Wie die Landwirte nur allzu gut wissen, ist das Wettbewerbsumfeld alles andere als fair. Sie stehen vor unterschiedlichen Kontrollen, Kosten und Anforderungen und begegnen manchmal skrupellosen Praktiken, die darauf abzielen, kleine und mittlere Produzenten zu eliminieren. Es ist entmutigend zu sehen, wie sich einige Menschen als Patrioten und Nationalisten ausgeben, während sie persönlichen Profit über das Land und die Gemeinschaft stellen.
Lokale Produktionen benötigen sowohl administrative Schutzinitiativen als auch die Unterstützung der Verbraucher. Der Agrarsektor Gran Canarias zeigt umfangreiche Resilienz: Mindestens 62 % der auf der Insel konsumierten Kartoffeln und über 44 % auf den Kanarischen Inseln stammen aus dem Gebiet. Diese Prozentsätze übersteigen bei weitem die UN-Empfehlungen für Ernährungssouveränität in insularen Gebieten. Doch es wird nach mehr gestrebt, und die Sicherstellung der Wasserverfügbarkeit ist entscheidend, weshalb die Initiativen zur Bewässerung, Wasserwiederverwendung und hydraulischen Arbeiten darauf ausgerichtet sind.

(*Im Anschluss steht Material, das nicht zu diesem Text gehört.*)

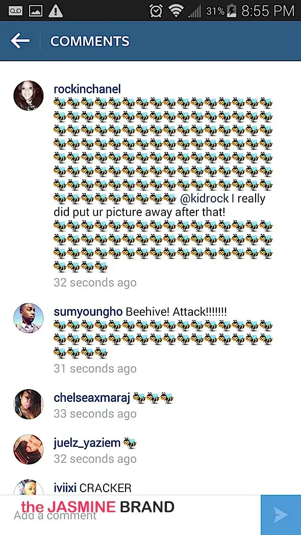Screen dimensions: 301x535
Task: Open the @kidrock mention link
Action: tap(205, 198)
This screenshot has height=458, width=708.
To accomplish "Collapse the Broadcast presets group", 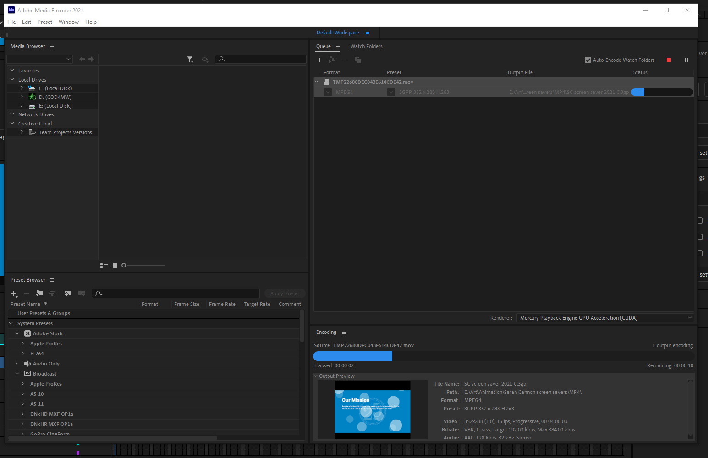I will pyautogui.click(x=17, y=373).
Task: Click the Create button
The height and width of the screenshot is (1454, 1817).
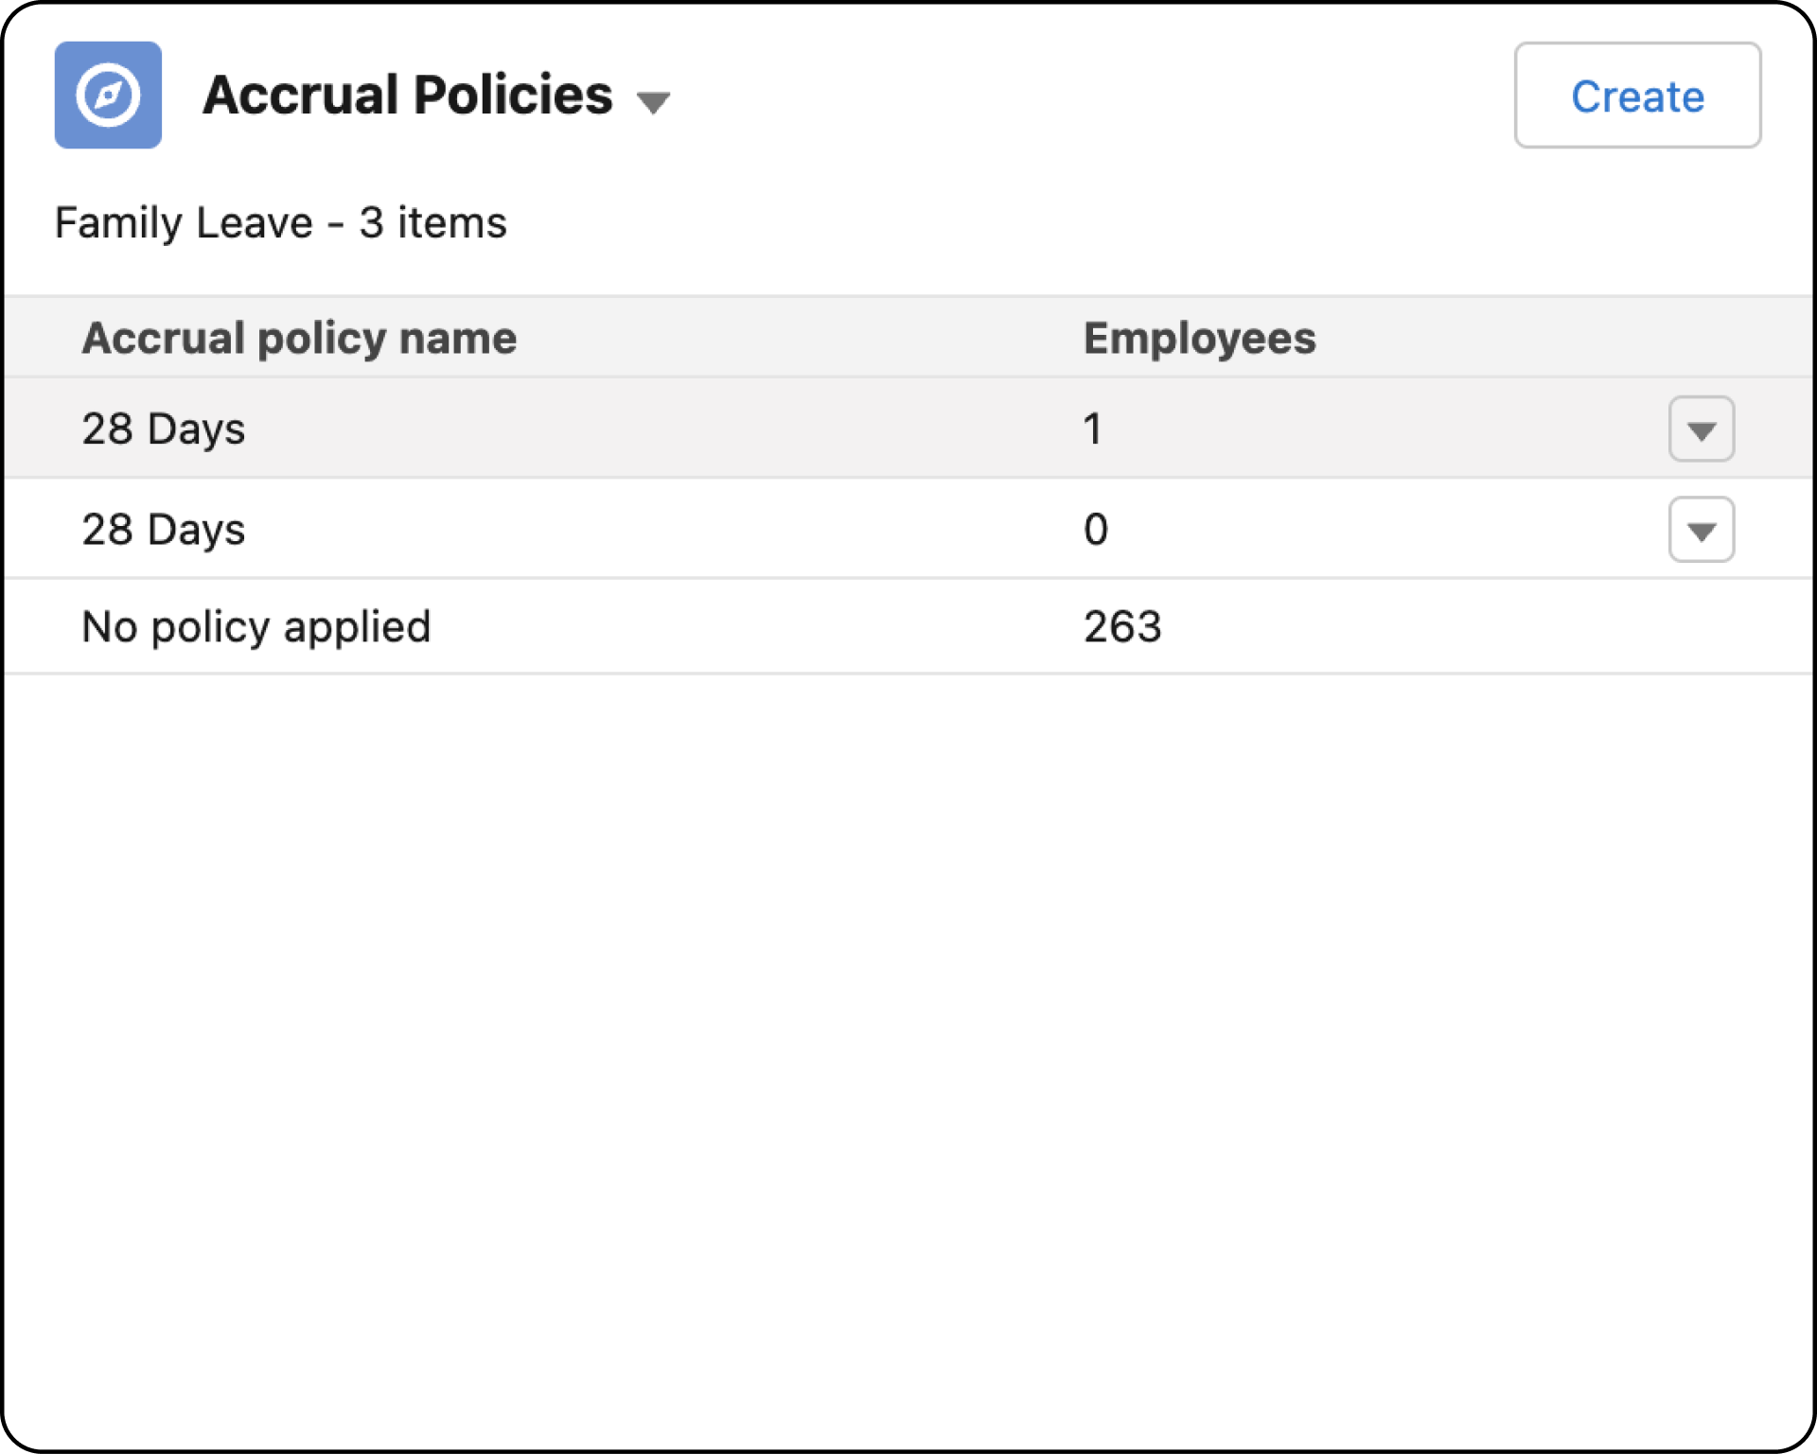Action: pos(1636,96)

Diese jährliche Veranstaltung bietet eine Gelegenheit, sich um eines der Spitzenprodukte zu versammeln, insbesondere mit der Teilnahme von über hundert führenden Spezialisten von den Inseln und dem Festland an den Technischen Tagen zur Kartoffel. Sie diskutierten Maßnahmen zur Erhöhung der Ernährungssouveränität und zur Bewältigung der Folgen des Klimawandels. Dabei haben der Stadtrat und das Team aus dem Bereich Primärsektor, Ernährungssouveränität und Wassersicherheit des Cabildo von Gran Canaria stets unterstützend zur Seite gestanden.

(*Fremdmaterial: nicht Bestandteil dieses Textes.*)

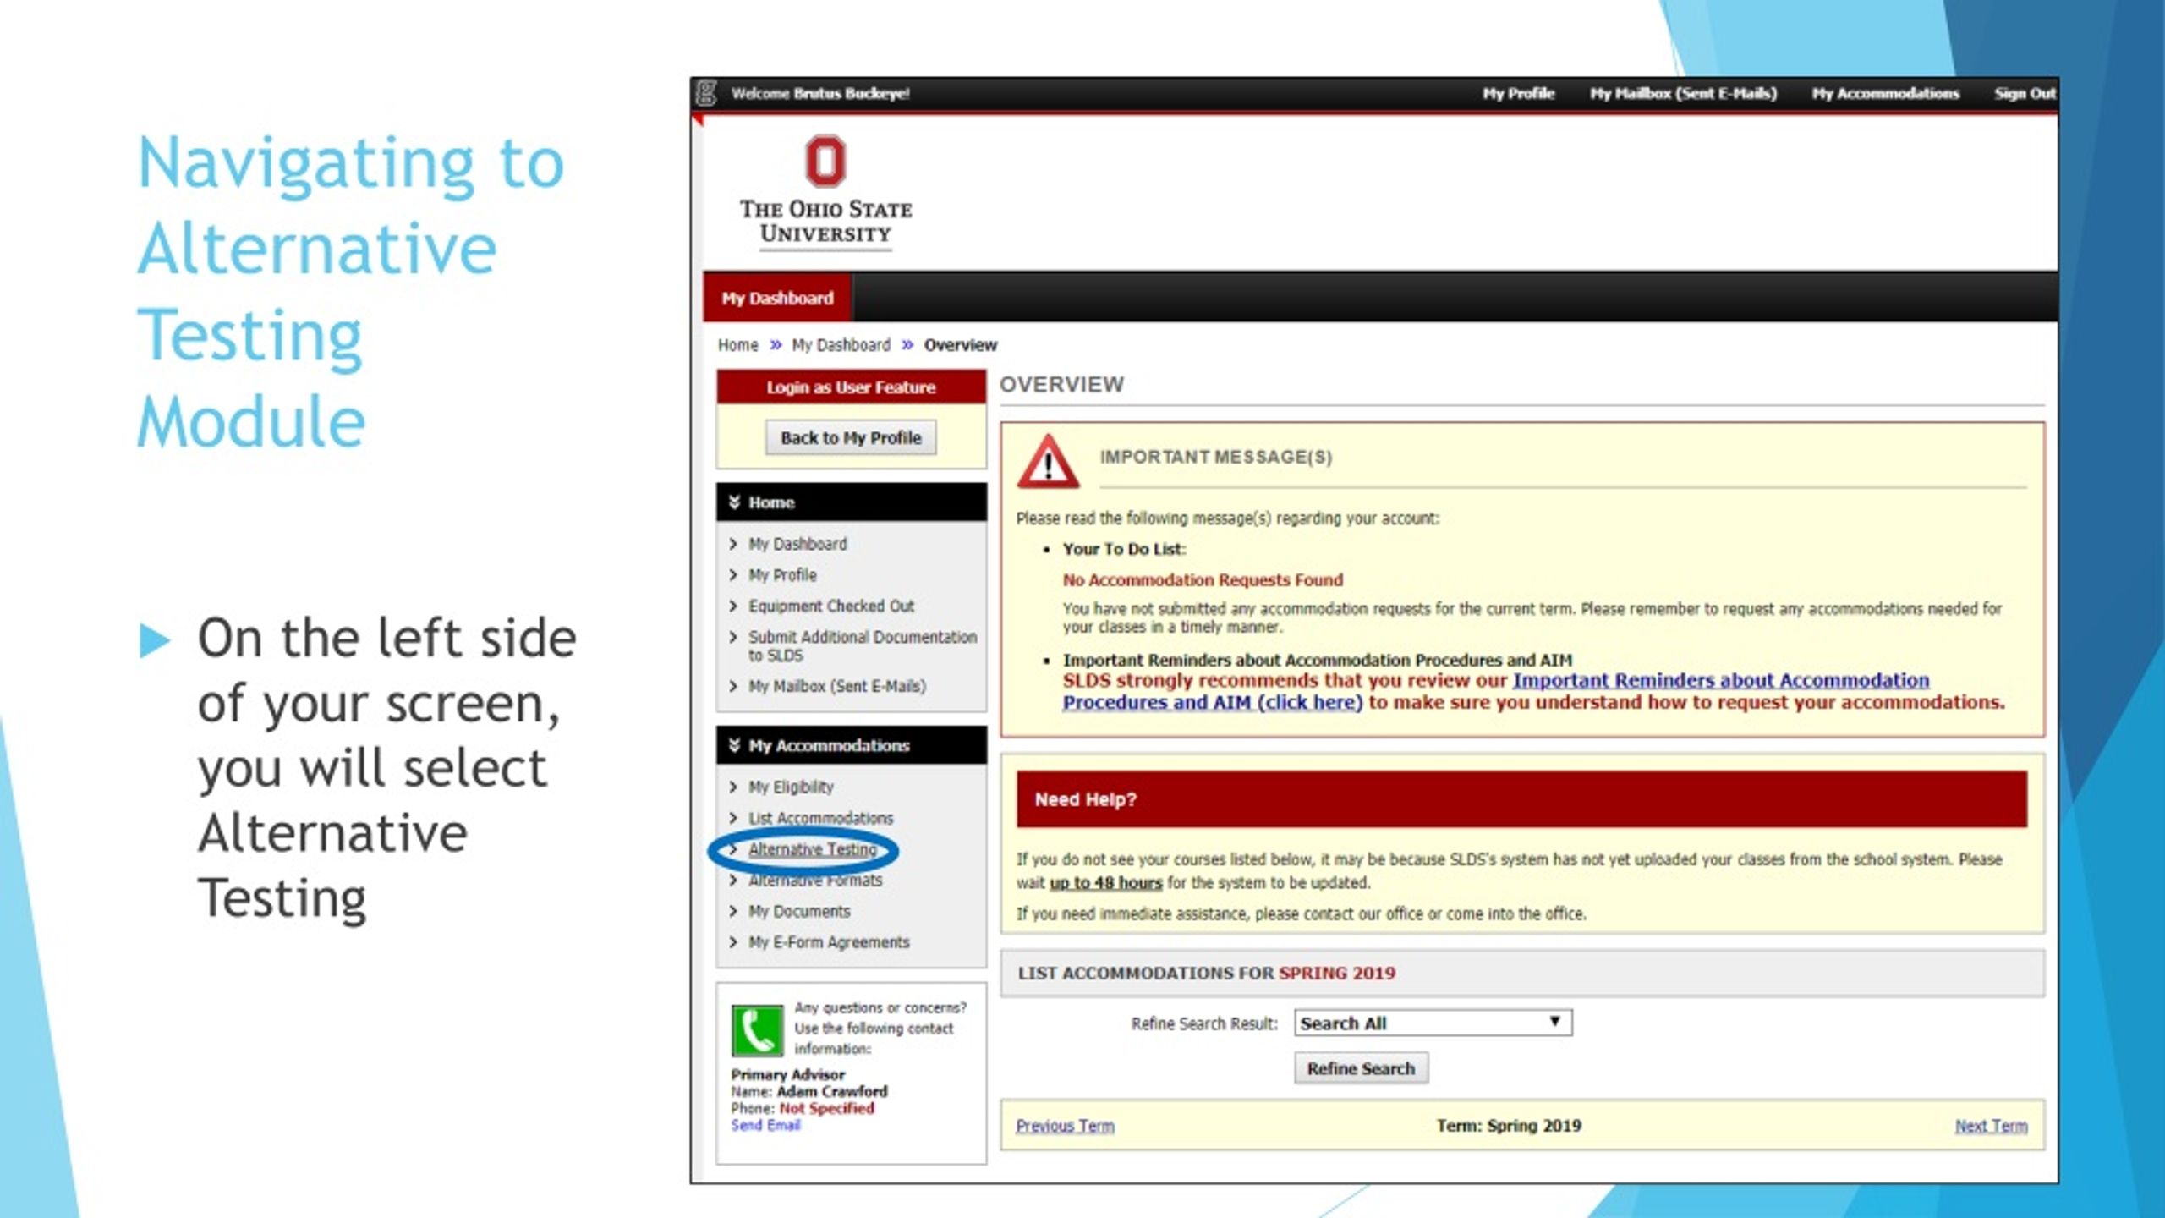Open My Mailbox (Sent E-Mails) top link
This screenshot has width=2165, height=1218.
1683,93
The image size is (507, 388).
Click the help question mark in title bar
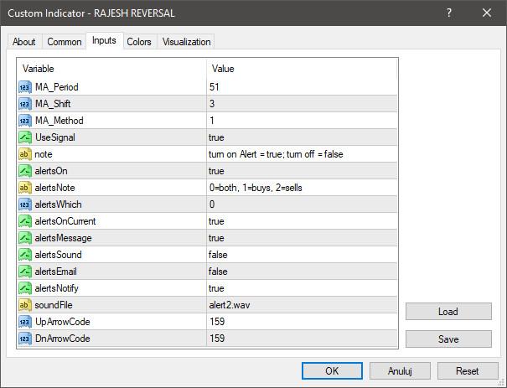pyautogui.click(x=449, y=13)

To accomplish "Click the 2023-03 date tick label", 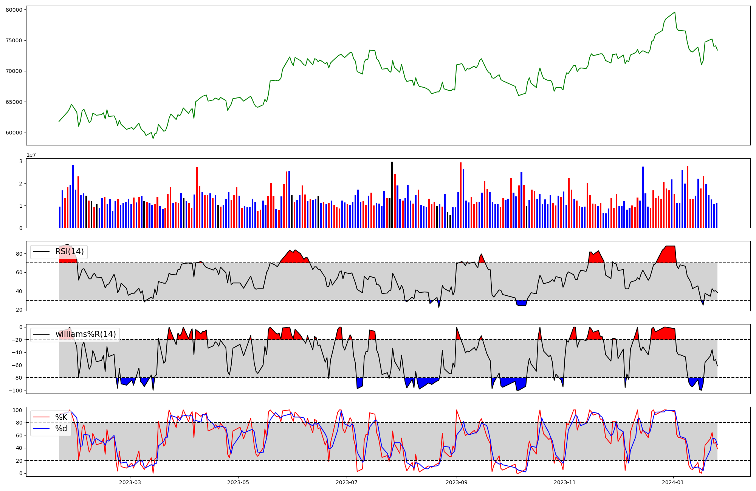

Die Auszeichnungen dienten als Kronen für diesen Seefahrer, der den Atlantik überquerte und Gran Canaria zu einem Teil seines Wesens machte. Doch die größte Auszeichnung, die hellste von allen, wird sein, dass die Sonne und die Sterne weiterhin über den kultivierten Feldern von Gran Canaria scheinen.